Data teams must ensure that the data they use for testing is safe and complies with privacy regulations. It’s also critical to ensure that masked test data maintains referential integrity.
Managing a high-quality testing environment can be challenging. It requires ensuring that the test environments mirror production systems, but aren’t too restrictive.
Requirements Analysis
A key component of a successful project is understanding stakeholder requirements. Having these documented prevents scope creep. Stakeholders should be asked to sign off on the requirements document, as this makes it difficult for them to change their minds later. This ensures that the final product meets their needs.
QA environments must mimic real user conditions as closely as possible. This includes the same hardware (like smartphones and desktops), browsers, and networks that users will encounter. This helps development and testing teams find bugs before they reach production.
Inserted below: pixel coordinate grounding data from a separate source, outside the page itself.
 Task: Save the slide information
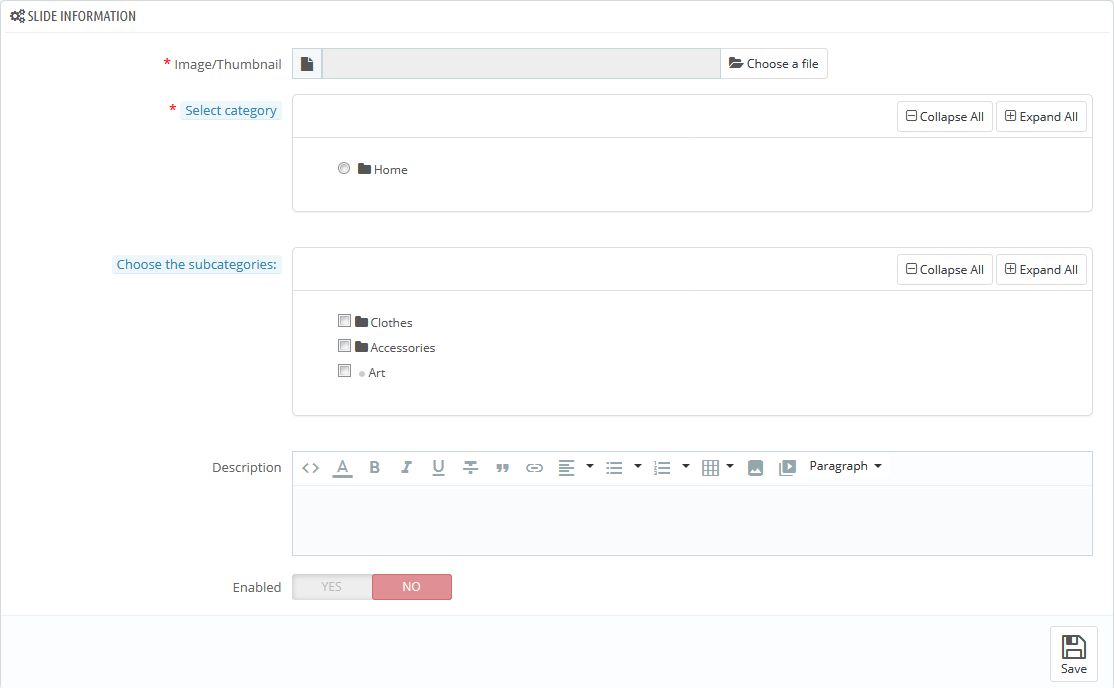pos(1073,654)
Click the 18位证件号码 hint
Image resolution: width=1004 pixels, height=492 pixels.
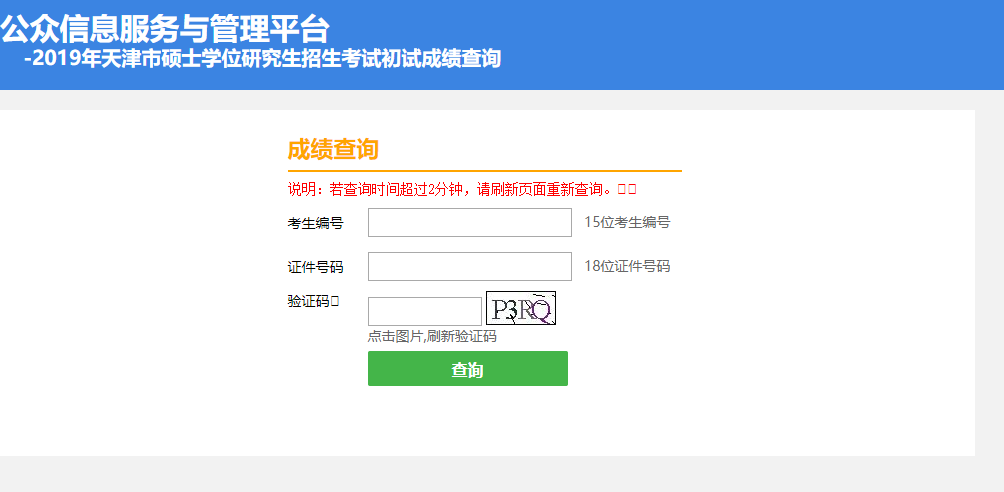[627, 266]
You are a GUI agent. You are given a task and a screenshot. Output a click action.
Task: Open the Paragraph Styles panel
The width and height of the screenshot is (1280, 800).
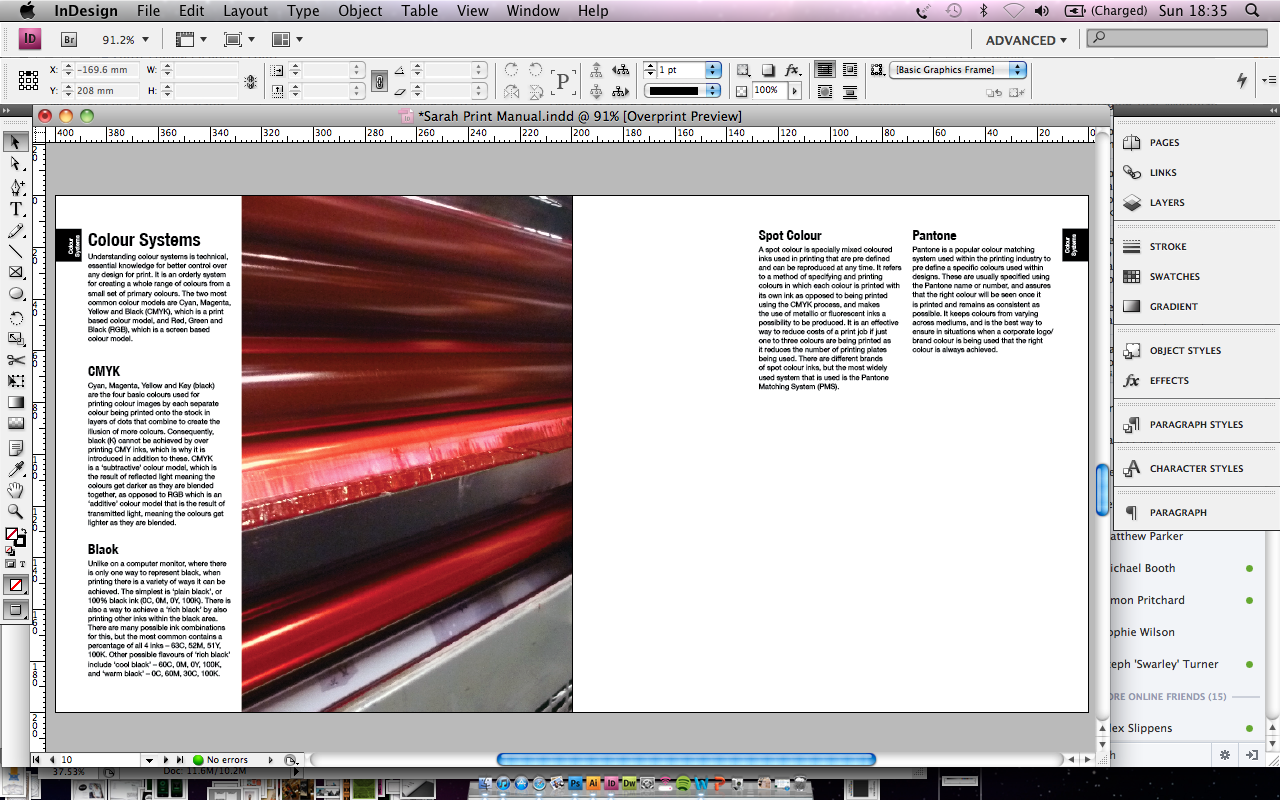(1195, 425)
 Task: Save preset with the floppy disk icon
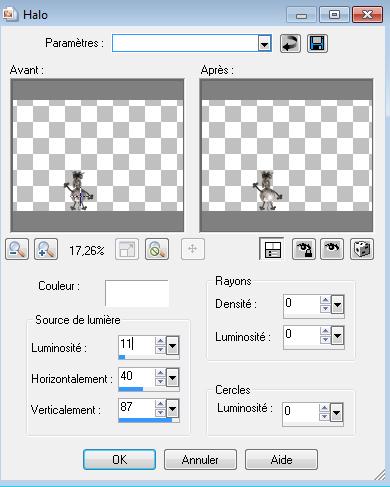point(317,43)
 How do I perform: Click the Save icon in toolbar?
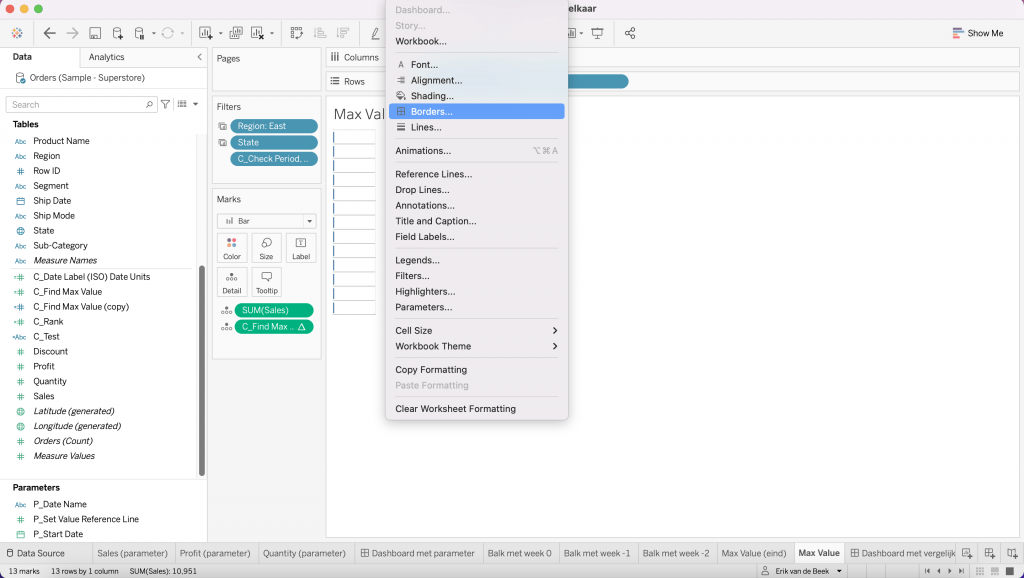(95, 33)
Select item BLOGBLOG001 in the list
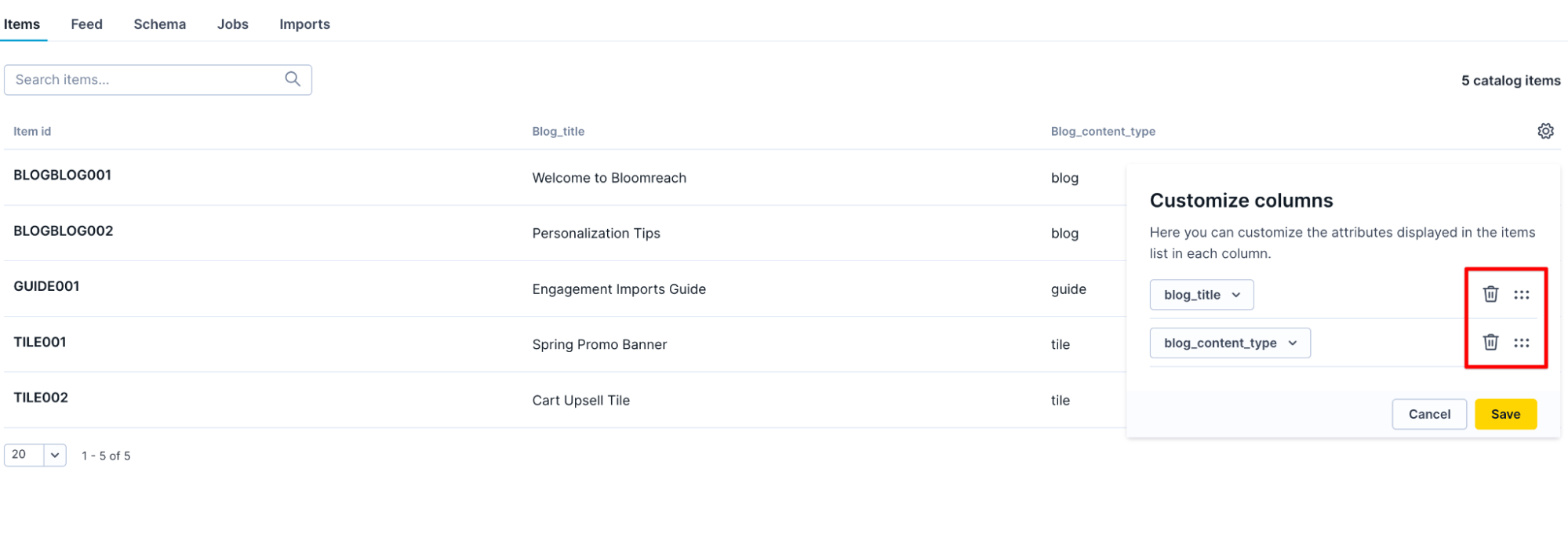 click(x=63, y=176)
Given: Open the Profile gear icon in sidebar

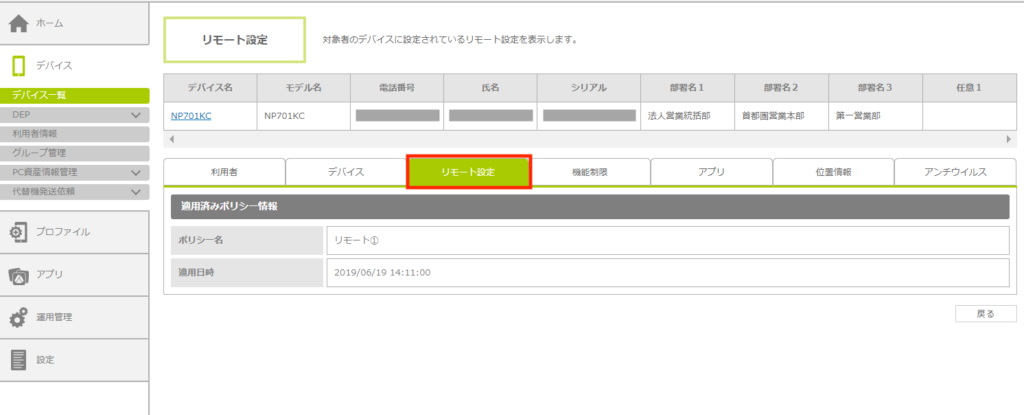Looking at the screenshot, I should click(x=19, y=232).
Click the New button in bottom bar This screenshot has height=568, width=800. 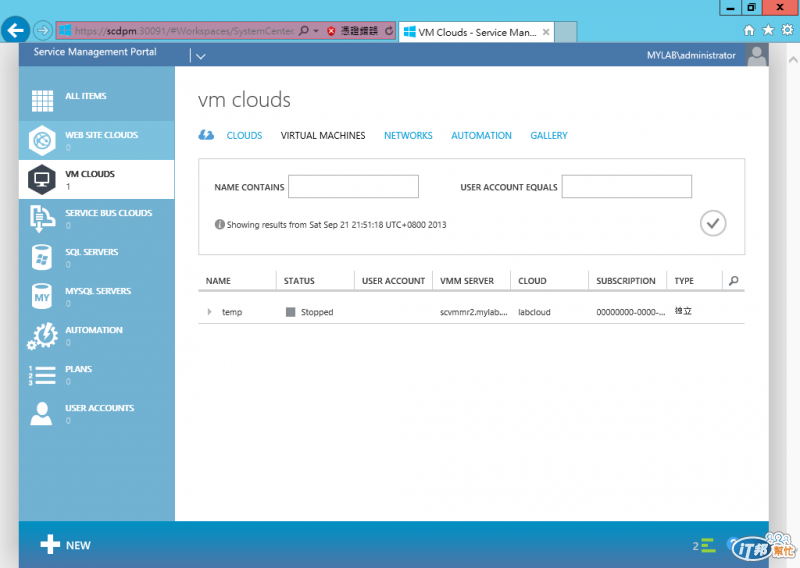coord(65,545)
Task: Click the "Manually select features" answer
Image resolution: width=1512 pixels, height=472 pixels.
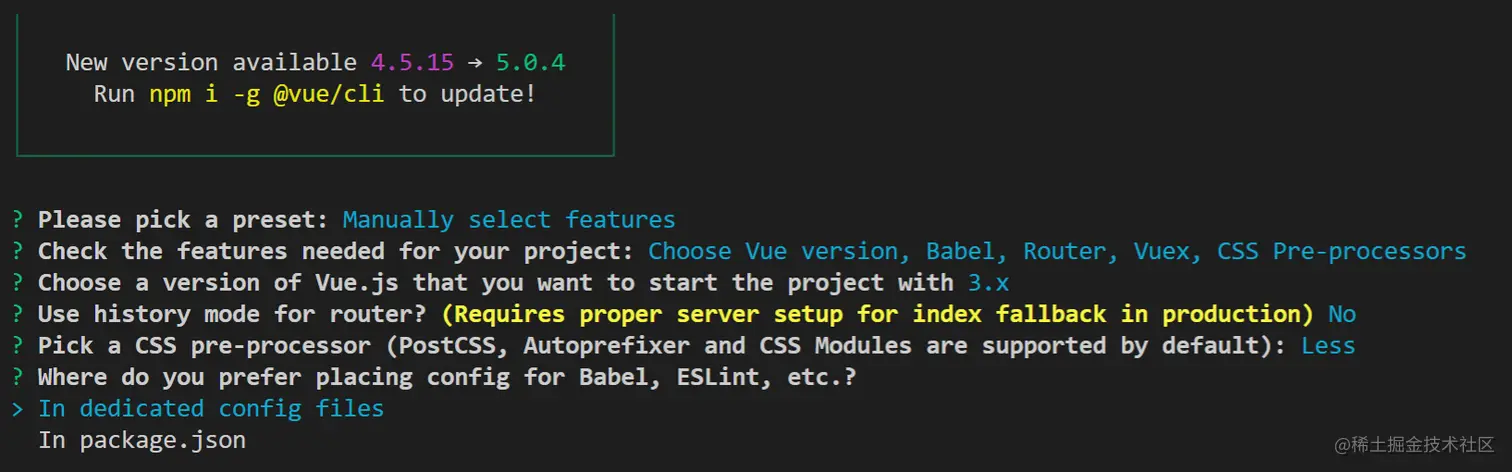Action: pyautogui.click(x=509, y=220)
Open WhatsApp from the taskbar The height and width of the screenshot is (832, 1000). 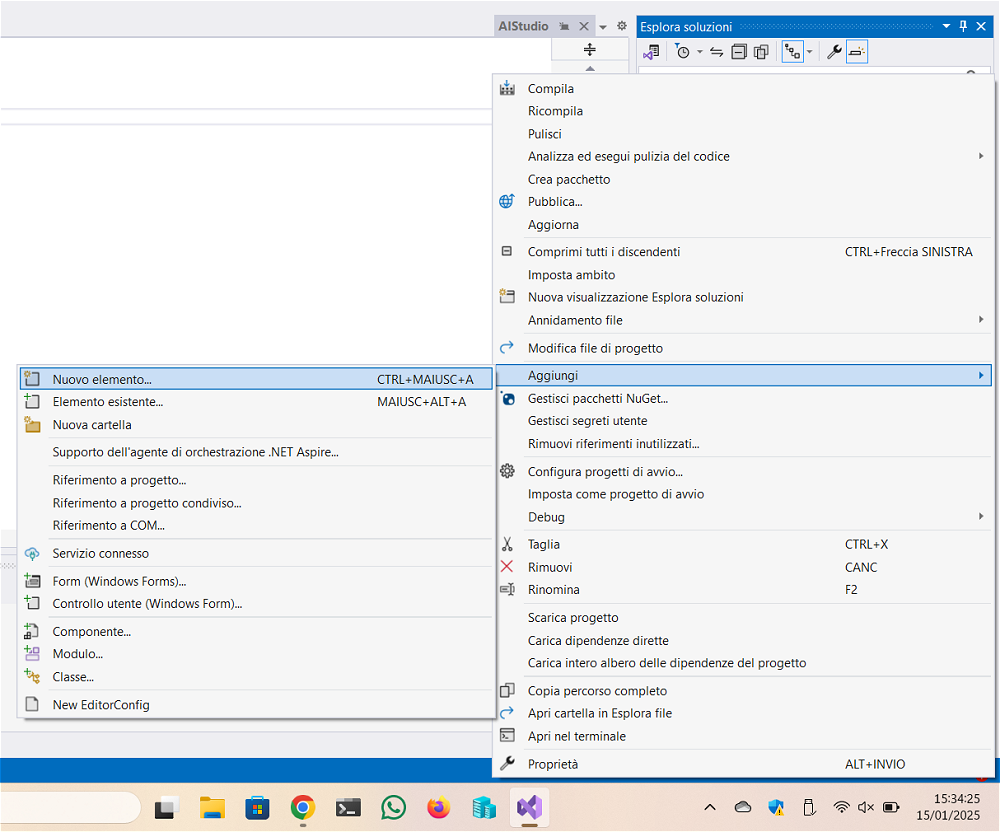(x=394, y=807)
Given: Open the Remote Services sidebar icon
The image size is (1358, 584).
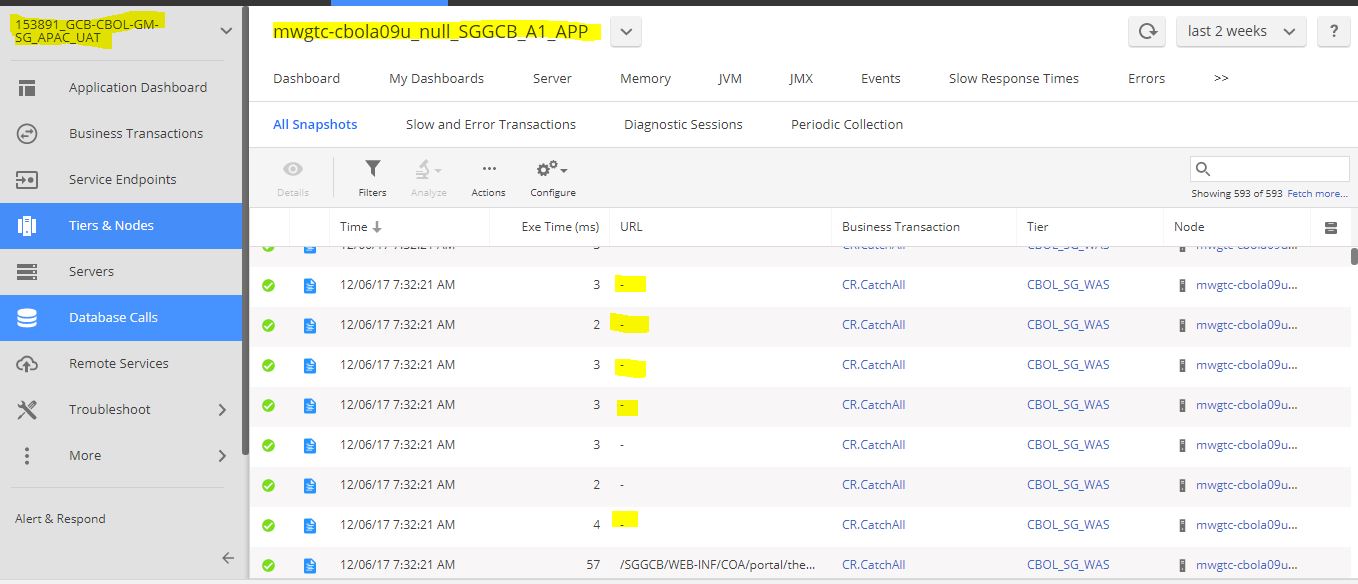Looking at the screenshot, I should (27, 363).
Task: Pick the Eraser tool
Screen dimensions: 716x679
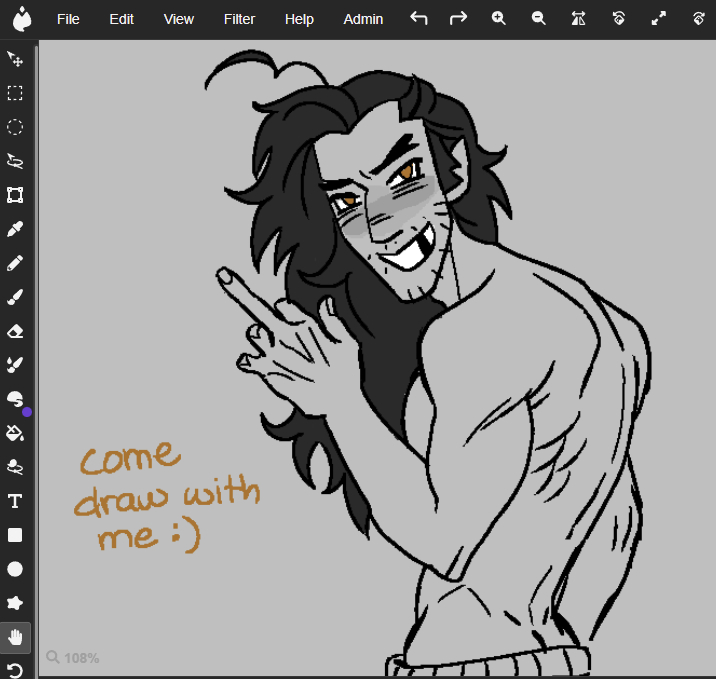Action: 15,331
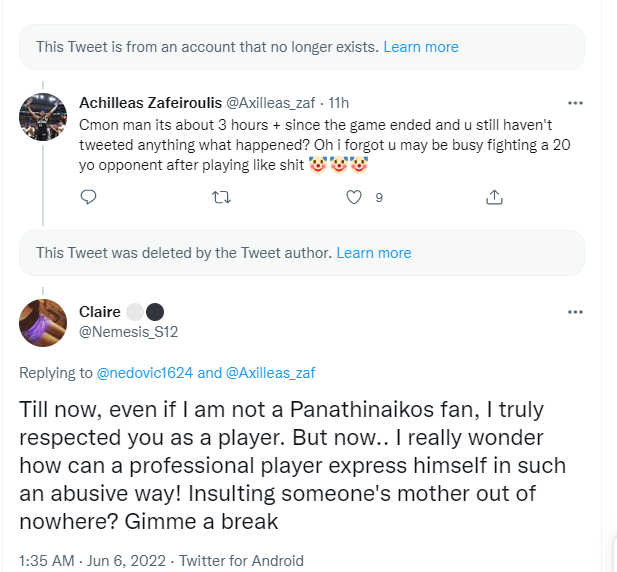The width and height of the screenshot is (617, 572).
Task: Click @Axilleas_zaf in the Replying to line
Action: pyautogui.click(x=270, y=373)
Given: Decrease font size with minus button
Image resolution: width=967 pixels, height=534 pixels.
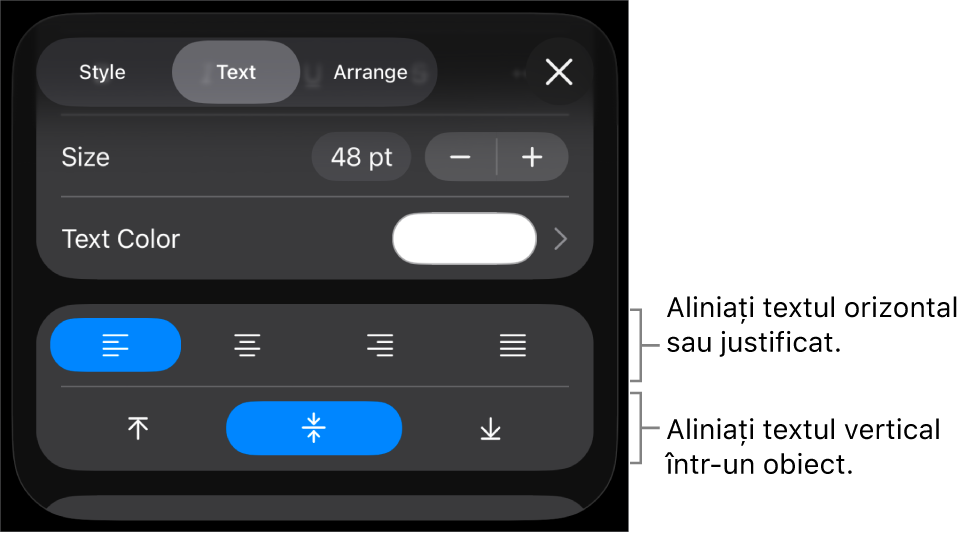Looking at the screenshot, I should click(461, 157).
This requires a centralized repository for data that’s easy to update. A streamlined test data management (TDM) process uses automation to provide an ephemeral data environment that’s ready for testing. This is typically done using continuous integration tools like Jenkins. It also unifies technologies for target database initialization, configuration steps, and synthetic data creation so that they’re all automated. Having this low touch approach reduces the time it takes to refresh an environment.
Data Sources
Often, companies struggle to find or create large volumes of accurate test data. This can delay testing and negatively impact application performance.
When it comes to testing, it’s crucial that your test data represents real-life operating conditions and is accurate. Moreover, the data must be securely masked to ensure privacy and regulatory compliance.
With the growing reliance on digital channels, businesses want their applications to offer seamless and uninterrupted customer experiences. This can only be accomplished by strict QA checks, which depend on a reliable and robust testing environment.
Using the TechArcis TDM and TEM services, your business can streamline the processes of creating, preparing, and managing data sets to test applications. This allows for the quick fulfillment of ticketed demands and the creation of new environments as demand changes. The centralized repository also reduces manual work for operations teams to minimize data management costs. In addition, a centralized repository helps to ensure that all data is consistent with the production environment.
Data Masking
Data masking replaces sensitive production data with fictitious values in nonproduction environments for development and testing purposes. The process must be repeatable and as automated as possible to reduce risk and enable speedy development.
Depending on the type of data, there are several masking techniques to choose from. Substitution involves replacing a value in the database with another, for example replacing “Adam” with “James.” Nullification, on the other hand, encodes the original data by removing its distinctive attributes, such as zip code or bank account number, while retaining its characteristics.
For example, Independence Health Group uses Informatica Dynamic Data Masking to mask member names, birthdates and social security numbers in real time as developers pull down data sets. This ensures that the masked data is not easily reverse engineered and that referential integrity is maintained across databases.
Refreshing
A refresh of a test environment involves updating the test system with fresh data so that developers can see how the system works with real-world information before it’s released to the public. This ensures that the system can handle updates, and that the software is accurate before it’s deployed.
Whether a test environment is long-standing and permanent, or ephemeral (spun up for a specific code branch), it must be refreshed regularly to maintain accuracy. If a refresh is not performed, the system will become out of date and tests may fail with errors as well as Synthetic Data.
Refresh processes are complex, and research on optimal refresh policies is ongoing. The key to a successful refresh strategy is based on understanding the goals of your test team, and aligning them with the continuous delivery methodology your team is using. This includes assessing the impact of refreshing test environments on teams’ ability to deliver code quickly and reliably. This will allow you to make the best decisions about how to refresh your landscape.